5.1 Merging a primitive class and a defined class from the source ontologies

Let us take a case of two classes, where Class clA is a primitive class and clB is a defined class by SomeValuesFrom Restriction. Our system follows the 7-Step algorithm (see Fig. 2) for their merging. For example, clA is a class MSCourse in O1 ontology and MSCourse is defined to be a class whose individuals are taught by some professor (i.e., MSCourse subclassof Taught_By some Professor), where Professor is described as a Person who teaches some Level_4_Course.

Fig. 2
figure 2

Program creating a restriction class in the merged ontology

Our merge algorithm imports O1 ontology as a merged ontology O3 and then takes the snippets of axioms from O2 ontology to form the combined axiomatic definitions in O3. In the merged ontology O3, our system creates the restrictions of O2 when merging clA and clB candidates.The following piece of code (shown in Fig. 2) explains how our system works on merging a primitive and a defined class. The logic is that in the merged ontology, with OWLDataFactory mfactory, we create a new property newProp by which the restriction is applied in O2 with its domain and range concepts. Then, we get a class expression having the new restriction newRest and create a clA as a subclass of restriction class. This is explained in detail as seven steps mentioned in the Fig. 2.

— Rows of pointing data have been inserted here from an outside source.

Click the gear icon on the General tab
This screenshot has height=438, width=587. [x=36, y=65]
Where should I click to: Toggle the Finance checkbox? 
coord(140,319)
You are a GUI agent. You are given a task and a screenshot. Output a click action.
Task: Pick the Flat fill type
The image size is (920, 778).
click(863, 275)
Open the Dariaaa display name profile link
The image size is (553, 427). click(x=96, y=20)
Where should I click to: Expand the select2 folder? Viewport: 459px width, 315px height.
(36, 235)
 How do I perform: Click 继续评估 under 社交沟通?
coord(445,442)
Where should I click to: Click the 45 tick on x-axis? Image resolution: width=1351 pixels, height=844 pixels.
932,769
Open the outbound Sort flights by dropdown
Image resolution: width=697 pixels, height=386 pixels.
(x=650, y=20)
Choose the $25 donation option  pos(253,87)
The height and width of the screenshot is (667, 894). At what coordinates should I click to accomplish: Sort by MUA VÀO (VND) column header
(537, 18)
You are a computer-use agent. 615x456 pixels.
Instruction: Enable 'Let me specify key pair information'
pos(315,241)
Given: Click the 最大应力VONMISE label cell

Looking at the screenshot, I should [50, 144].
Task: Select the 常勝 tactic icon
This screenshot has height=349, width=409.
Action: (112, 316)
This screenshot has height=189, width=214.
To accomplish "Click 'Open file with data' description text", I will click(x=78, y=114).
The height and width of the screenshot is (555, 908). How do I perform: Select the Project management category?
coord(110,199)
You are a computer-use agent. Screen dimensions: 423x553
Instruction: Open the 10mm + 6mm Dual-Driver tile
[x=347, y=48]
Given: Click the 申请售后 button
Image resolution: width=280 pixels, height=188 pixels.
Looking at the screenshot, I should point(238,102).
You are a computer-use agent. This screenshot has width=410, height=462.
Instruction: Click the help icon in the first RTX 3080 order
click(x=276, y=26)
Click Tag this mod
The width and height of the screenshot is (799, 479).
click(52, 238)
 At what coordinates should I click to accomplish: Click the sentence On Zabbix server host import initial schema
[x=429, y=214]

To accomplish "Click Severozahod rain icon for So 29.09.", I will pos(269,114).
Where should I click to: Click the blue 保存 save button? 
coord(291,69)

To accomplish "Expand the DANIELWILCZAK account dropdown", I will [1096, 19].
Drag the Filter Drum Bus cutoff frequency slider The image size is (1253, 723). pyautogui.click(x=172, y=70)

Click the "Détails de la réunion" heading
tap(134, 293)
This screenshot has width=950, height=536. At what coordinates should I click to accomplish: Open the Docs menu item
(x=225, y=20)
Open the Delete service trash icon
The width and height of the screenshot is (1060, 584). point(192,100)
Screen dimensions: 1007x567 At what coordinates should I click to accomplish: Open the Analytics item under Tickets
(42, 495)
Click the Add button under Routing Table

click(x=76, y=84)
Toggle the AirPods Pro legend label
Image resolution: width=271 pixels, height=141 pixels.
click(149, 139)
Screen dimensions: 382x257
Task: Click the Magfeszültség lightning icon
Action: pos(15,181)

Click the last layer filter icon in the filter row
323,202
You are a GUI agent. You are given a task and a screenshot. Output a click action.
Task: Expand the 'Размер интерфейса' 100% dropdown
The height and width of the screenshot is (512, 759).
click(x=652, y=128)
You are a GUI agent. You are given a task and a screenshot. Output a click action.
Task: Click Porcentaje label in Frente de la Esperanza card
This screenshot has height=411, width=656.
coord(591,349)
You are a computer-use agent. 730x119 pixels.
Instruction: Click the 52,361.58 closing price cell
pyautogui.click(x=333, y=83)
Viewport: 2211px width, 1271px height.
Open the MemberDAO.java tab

5.2 Merging two defined classes from the source ontologies

There are various constructors for expression the real world objects into owl ontology concepts with class expressions. In general, we divide them into two categories based on the property match or mismatch. In case of a property mismatch, we have to create both the class expressions in the merged ontology by adding both the restrictions from the individual classes. But in the case of a property match, properties from the source ontologies themselves are merged and the union of filler classes should be generated in the merged ontology. Therefore, case 1 deals with the merging of two classes defined by the same restriction type with two different properties and filler classes, and case 2 deal with the merging of two classes defined by the same restriction type with the same property and/or filler classes. The following subsections tackle these two cases individually.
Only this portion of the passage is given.